**About this exercise:**
Your answer must be the exact lines of the listing below that run from the line with "You are a GUI" to the line with "Select the blue Critical Care treemap tile", ends included, and no pictures.

»»

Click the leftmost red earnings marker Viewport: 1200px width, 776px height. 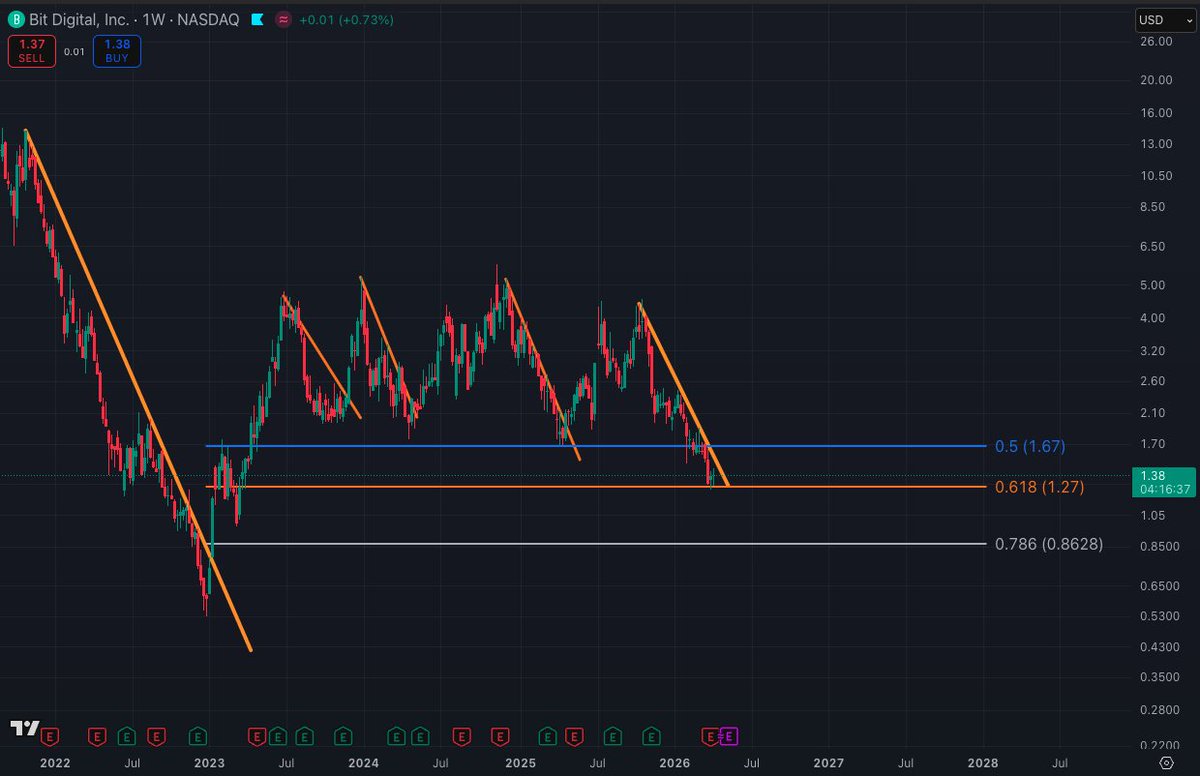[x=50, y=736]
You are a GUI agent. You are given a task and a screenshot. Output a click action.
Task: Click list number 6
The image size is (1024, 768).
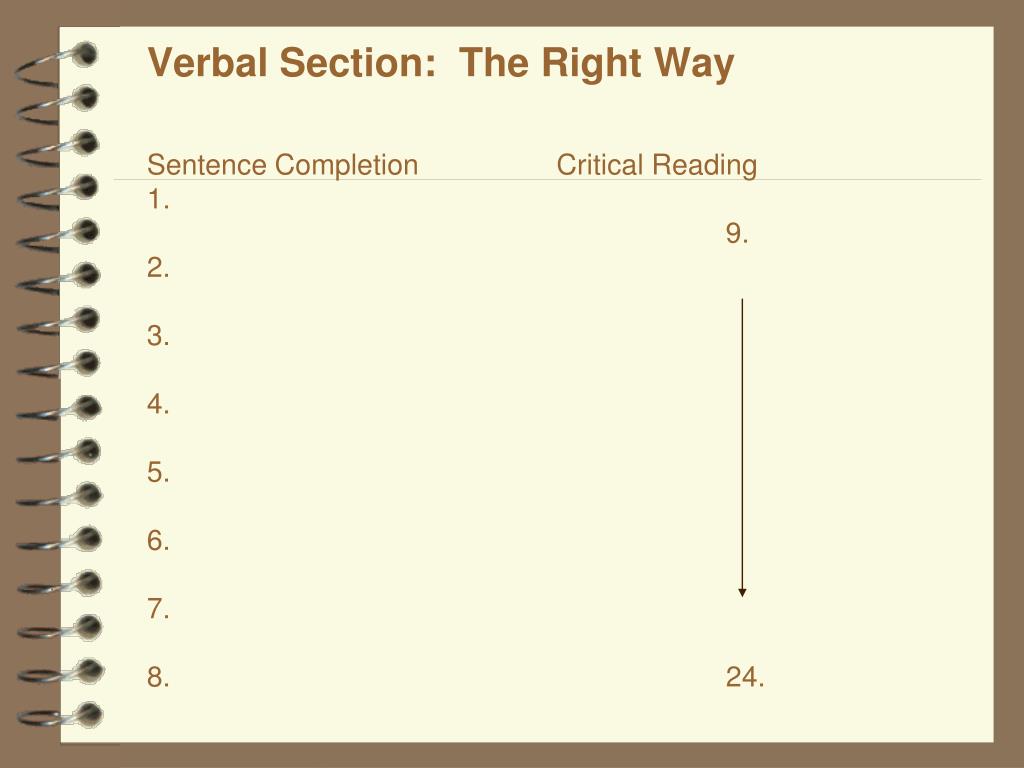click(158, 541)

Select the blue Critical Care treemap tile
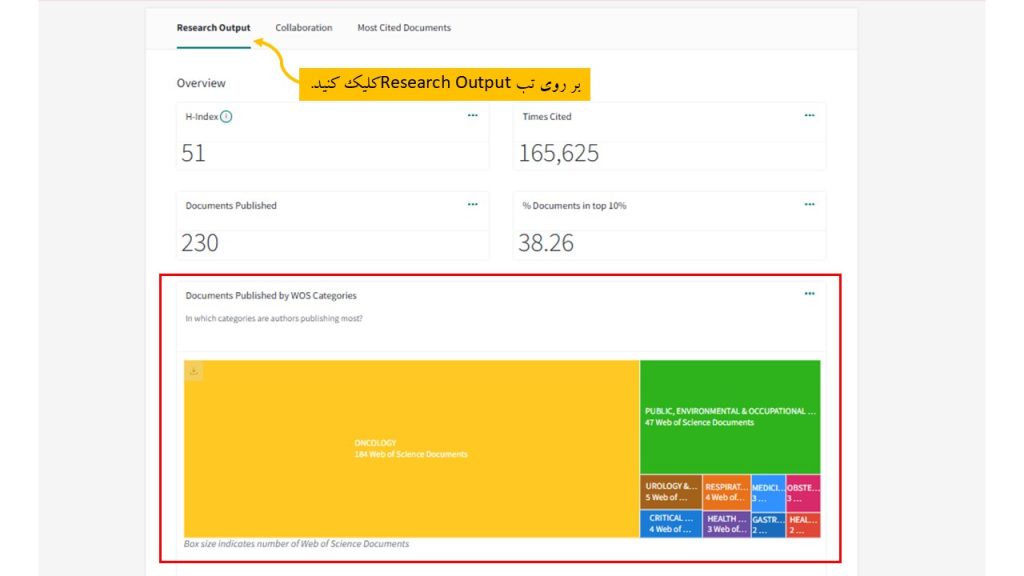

««
»»

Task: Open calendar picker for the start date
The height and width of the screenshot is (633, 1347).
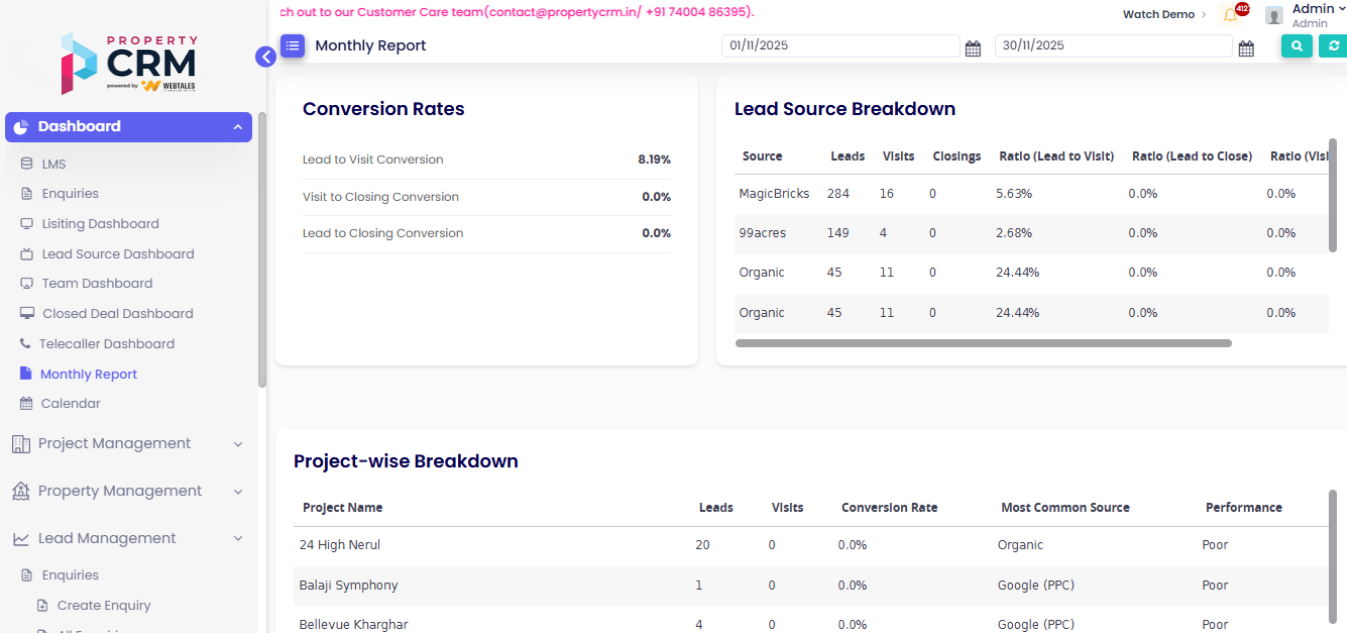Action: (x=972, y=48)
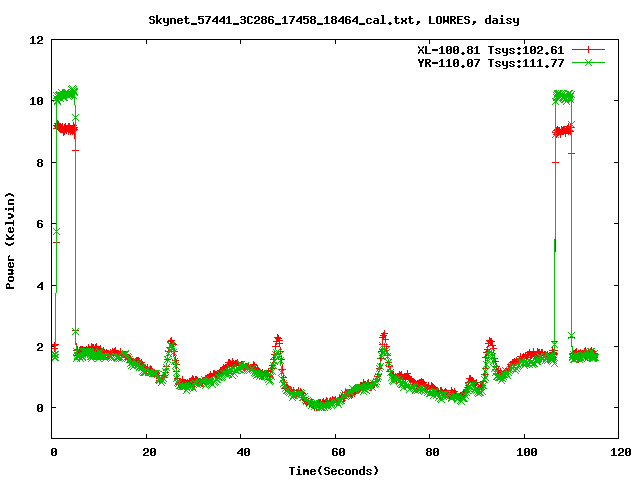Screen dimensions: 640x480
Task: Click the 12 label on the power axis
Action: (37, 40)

««

**Solution for this exercise:**
You are a GUI agent. You are given a task and a screenshot. Output a click action.
Task: Click list number 6
The image size is (1024, 768).
click(158, 541)

Select the blue Critical Care treemap tile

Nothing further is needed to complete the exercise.